Records for this exercise

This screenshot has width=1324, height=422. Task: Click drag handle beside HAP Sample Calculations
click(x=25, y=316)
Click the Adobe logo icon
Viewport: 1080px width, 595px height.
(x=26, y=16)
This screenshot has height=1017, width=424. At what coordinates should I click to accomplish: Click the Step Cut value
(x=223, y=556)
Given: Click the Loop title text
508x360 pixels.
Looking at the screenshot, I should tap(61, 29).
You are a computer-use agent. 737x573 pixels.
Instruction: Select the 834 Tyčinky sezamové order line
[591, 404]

---

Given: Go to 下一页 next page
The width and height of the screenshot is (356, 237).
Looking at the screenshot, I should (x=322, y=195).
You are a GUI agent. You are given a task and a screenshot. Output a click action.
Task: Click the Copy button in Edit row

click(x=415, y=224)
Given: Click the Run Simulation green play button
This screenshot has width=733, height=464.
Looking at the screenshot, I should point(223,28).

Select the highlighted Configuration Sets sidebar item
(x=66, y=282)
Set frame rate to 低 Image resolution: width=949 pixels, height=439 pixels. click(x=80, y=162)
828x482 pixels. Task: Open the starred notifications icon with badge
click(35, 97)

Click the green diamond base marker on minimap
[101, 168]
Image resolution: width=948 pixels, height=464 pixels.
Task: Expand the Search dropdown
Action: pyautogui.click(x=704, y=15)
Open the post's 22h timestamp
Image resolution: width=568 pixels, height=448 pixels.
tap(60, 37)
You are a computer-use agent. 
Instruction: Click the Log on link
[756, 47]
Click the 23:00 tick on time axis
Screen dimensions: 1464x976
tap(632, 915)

Your task
Pull out every line of the records that includes the string "agent".

Task output
You are a computer-use agent. 737x573 pixels.
You are a GUI agent. You are given a task and a screenshot. Output a click action.
You are a computer-use agent. 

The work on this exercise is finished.